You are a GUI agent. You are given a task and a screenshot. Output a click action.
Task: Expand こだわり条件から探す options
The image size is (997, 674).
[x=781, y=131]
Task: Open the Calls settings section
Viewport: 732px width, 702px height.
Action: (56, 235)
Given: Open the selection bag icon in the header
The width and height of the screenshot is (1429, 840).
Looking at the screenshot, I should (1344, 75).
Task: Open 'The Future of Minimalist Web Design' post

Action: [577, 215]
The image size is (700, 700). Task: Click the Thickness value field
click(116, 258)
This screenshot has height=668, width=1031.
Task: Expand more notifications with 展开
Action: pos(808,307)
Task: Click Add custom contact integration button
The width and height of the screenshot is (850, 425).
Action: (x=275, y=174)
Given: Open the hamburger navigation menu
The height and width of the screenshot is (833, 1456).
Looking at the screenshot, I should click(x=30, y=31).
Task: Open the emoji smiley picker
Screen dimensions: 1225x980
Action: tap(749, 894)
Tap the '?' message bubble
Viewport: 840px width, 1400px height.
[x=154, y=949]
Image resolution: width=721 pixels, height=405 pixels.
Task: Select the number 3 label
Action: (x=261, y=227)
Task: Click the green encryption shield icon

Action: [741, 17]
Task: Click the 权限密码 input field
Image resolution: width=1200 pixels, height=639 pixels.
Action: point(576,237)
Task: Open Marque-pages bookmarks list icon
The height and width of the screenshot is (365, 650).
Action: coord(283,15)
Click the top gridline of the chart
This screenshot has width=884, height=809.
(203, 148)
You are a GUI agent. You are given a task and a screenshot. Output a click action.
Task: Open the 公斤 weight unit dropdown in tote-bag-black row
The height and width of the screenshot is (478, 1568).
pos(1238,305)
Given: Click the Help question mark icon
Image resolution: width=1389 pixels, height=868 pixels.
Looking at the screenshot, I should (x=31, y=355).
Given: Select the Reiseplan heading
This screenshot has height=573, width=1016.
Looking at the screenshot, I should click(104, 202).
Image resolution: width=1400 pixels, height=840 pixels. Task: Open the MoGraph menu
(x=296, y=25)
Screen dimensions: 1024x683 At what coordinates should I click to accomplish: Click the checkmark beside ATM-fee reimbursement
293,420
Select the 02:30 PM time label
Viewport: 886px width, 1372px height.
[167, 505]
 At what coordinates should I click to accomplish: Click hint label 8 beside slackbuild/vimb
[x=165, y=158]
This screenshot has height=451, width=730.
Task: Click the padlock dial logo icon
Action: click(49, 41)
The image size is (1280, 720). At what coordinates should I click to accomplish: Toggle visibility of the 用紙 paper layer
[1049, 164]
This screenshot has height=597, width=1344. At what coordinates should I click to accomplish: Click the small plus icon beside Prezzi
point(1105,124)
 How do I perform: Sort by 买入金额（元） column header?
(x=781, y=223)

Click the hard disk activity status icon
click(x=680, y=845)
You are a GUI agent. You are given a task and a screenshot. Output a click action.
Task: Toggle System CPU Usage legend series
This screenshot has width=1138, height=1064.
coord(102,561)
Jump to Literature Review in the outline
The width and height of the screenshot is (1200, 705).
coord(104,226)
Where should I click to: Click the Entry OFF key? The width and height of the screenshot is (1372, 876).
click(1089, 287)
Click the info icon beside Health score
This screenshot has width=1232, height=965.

++++++++++++++++++++

▶ **STATED GOAL**: Retype every line of the entries, starting with the line that contains "At what coordinates should I click to accomplish: Click hint" and continuing through the end of the entries, without changing anything.

▶ **FINAL RESULT**:
 At what coordinates should I click to accomplish: Click hint label 8 beside slackbuild/vimb
[x=165, y=158]
This screenshot has height=451, width=730.
Task: Click the padlock dial logo icon
Action: click(49, 41)
The image size is (1280, 720). At what coordinates should I click to accomplish: Toggle visibility of the 用紙 paper layer
[1049, 164]
This screenshot has height=597, width=1344. At what coordinates should I click to accomplish: Click the small plus icon beside Prezzi
point(1105,124)
 How do I perform: Sort by 买入金额（元） column header?
(x=781, y=223)

Click the hard disk activity status icon
click(x=680, y=845)
You are a GUI agent. You are given a task and a screenshot. Output a click action.
Task: Toggle System CPU Usage legend series
This screenshot has width=1138, height=1064.
coord(102,561)
Jump to Literature Review in the outline
The width and height of the screenshot is (1200, 705).
coord(104,226)
Where should I click to: Click the Entry OFF key? The width and height of the screenshot is (1372, 876).
click(1089, 287)
Click the info icon beside Health score
This screenshot has width=1232, height=965.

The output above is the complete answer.